- Records for this exercise -
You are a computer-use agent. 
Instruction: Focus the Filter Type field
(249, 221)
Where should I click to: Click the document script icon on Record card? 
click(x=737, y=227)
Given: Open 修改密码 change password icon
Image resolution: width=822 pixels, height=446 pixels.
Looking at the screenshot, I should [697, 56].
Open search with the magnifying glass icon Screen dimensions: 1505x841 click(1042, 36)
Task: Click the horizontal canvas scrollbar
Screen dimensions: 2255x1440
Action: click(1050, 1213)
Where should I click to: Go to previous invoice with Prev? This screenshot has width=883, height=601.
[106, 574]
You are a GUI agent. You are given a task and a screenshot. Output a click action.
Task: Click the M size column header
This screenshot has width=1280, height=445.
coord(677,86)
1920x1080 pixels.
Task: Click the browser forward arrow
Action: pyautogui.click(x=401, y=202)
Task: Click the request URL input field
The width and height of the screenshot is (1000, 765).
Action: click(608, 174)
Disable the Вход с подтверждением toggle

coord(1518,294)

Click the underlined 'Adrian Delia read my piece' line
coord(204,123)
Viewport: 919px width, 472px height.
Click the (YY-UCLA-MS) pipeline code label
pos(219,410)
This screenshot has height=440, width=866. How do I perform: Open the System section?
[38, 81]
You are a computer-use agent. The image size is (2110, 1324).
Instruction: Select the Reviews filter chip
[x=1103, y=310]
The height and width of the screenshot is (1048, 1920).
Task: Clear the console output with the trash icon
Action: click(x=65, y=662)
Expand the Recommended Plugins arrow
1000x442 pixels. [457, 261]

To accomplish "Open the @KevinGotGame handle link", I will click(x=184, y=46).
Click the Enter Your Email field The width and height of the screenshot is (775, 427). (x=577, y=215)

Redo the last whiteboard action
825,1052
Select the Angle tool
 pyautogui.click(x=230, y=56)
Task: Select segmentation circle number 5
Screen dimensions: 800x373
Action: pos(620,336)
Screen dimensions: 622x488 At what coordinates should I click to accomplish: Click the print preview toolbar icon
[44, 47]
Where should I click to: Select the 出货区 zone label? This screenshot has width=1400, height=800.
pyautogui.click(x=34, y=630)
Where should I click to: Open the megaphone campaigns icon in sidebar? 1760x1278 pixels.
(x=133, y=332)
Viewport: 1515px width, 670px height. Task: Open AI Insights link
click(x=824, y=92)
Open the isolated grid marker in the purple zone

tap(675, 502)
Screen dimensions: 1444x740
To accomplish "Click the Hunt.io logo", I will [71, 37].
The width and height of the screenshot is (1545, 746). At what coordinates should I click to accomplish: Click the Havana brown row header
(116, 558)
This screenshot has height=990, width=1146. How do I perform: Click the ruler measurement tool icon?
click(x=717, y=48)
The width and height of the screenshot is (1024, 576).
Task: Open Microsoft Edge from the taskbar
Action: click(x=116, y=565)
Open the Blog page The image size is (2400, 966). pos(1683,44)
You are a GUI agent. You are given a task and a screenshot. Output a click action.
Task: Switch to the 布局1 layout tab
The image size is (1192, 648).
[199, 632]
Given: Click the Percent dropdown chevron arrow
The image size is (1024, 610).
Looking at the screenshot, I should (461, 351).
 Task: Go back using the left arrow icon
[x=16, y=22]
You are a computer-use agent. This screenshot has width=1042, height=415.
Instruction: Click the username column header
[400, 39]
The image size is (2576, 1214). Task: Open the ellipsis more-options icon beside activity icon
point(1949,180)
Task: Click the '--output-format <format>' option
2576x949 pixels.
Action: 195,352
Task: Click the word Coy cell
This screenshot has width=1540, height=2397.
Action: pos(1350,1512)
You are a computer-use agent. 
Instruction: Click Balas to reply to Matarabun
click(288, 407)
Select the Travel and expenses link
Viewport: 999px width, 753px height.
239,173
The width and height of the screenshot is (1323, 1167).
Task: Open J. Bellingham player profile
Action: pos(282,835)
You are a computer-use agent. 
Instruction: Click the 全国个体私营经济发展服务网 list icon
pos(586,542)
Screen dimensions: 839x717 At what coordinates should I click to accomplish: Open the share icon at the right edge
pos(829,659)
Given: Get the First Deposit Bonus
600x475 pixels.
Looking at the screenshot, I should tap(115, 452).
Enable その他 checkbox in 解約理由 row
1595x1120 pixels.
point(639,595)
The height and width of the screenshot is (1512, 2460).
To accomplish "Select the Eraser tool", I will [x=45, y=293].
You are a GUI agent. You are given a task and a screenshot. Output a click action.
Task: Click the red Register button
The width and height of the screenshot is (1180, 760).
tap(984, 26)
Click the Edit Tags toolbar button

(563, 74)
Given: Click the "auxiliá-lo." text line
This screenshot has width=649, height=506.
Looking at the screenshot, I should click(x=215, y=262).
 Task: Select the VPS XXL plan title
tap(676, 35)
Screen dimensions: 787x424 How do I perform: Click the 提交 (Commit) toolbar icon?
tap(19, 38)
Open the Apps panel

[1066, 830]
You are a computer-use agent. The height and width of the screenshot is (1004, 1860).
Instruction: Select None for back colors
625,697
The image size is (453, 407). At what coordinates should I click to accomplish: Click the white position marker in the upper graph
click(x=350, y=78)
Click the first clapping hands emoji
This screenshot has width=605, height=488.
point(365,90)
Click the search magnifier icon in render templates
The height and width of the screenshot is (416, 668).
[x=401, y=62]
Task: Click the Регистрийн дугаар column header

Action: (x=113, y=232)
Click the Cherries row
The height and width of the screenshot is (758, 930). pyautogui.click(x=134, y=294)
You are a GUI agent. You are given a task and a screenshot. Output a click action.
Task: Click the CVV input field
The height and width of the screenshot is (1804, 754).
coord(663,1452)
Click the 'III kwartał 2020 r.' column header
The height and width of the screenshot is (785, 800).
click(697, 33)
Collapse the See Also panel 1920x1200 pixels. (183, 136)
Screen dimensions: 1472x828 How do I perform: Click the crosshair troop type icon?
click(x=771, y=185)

- What you need to do -
Put everything in the records above, from the line containing "Given: Open 修改密码 change password icon" down to the line containing "coord(204,123)", into a Markdown table with the columns Row and Line. Number each row and leave out blank lines.

- Solution to the problem -
| Row | Line |
|---|---|
| 1 | Given: Open 修改密码 change password icon |
| 2 | Image resolution: width=822 pixels, height=446 pixels. |
| 3 | Looking at the screenshot, I should [697, 56]. |
| 4 | Open search with the magnifying glass icon Screen dimensions: 1505x841 click(1042, 36) |
| 5 | Task: Click the horizontal canvas scrollbar |
| 6 | Screen dimensions: 2255x1440 |
| 7 | Action: click(1050, 1213) |
| 8 | Where should I click to: Go to previous invoice with Prev? This screenshot has width=883, height=601. |
| 9 | [106, 574] |
| 10 | You are a GUI agent. You are given a task and a screenshot. Output a click action. |
| 11 | Task: Click the M size column header |
| 12 | This screenshot has width=1280, height=445. |
| 13 | coord(677,86) |
| 14 | 1920x1080 pixels. |
| 15 | Task: Click the browser forward arrow |
| 16 | Action: pyautogui.click(x=401, y=202) |
| 17 | Task: Click the request URL input field |
| 18 | The width and height of the screenshot is (1000, 765). |
| 19 | Action: click(608, 174) |
| 20 | Disable the Вход с подтверждением toggle |
| 21 | coord(1518,294) |
| 22 | Click the underlined 'Adrian Delia read my piece' line |
| 23 | coord(204,123) |